Despite testimony that an ex-Peruvian president’s detention at a Bay Area jail puts him at “grave risk” of mental and physical decline, a federal prosecutor argued Wednesday the defendant enjoys many privileges and should stay in jail pending his potential extradition.

SAN FRANCISCO (CN) – Despite testimony that an ex-Peruvian president’s detention at a Bay Area jail puts him at “grave risk” of mental and physical decline, a federal prosecutor argued Wednesday the defendant enjoys many privileges and should stay in jail pending his potential extradition.

“He is in an incredible setting,” U.S. prosecutor Elise LaPunzina said of ex-Peru president Alejandro Toledo Manrique’s confinement in a special housing unit at Maguire Jail in San Mateo County.
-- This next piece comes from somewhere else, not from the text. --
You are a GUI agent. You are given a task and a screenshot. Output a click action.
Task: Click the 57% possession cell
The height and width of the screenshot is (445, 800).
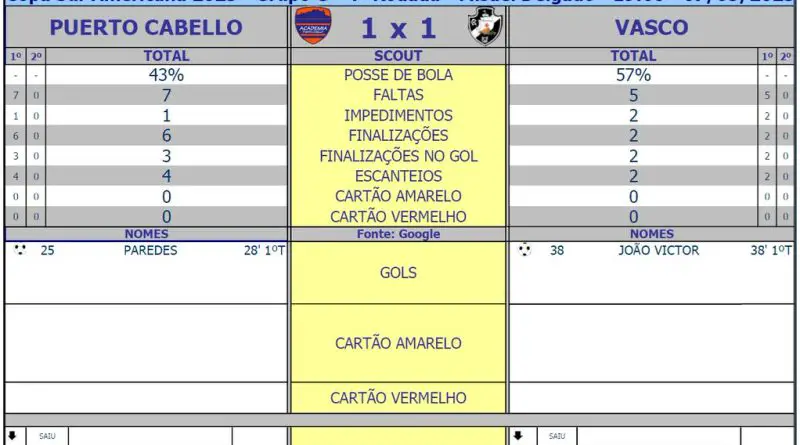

A federal judge quickly corrected her.

“He’s not in an incredible setting,” U.S. District Judge Vince Chhabria replied. “He’s in a very unpleasant setting.”

Chhabria heard over five hours of testimony and arguments Wednesday on whether the conditions of Toledo’s confinement create a special circumstance that justifies releasing him on bond. The judge previously ordered the government to release Toledo from jail unless it could end his solitary confinement.

Toledo was moved in October from an isolated cell at Alameda County’s Santa Rita Jail to a special housing unit in San Mateo County, where he has more access to day rooms, a telephone and until two weeks ago, an inmate occupying an adjoining cell.

Wanted in Peru for allegedly taking $20 million in bribes from a Brazilian construction company, Toledo claims the charges are politically motivated and based on coerced witness statements. Toledo led Peru’s government from 2001 to 2006. The 73-year-old was arrested in July.

James Gilletti, a sergeant with the San Mateo County Sheriff’s Department, testified that Toledo’s 10-by-12-foot cell is “by far the largest” at Maguire Jail, compared to the typical 6-by-12-foot cell.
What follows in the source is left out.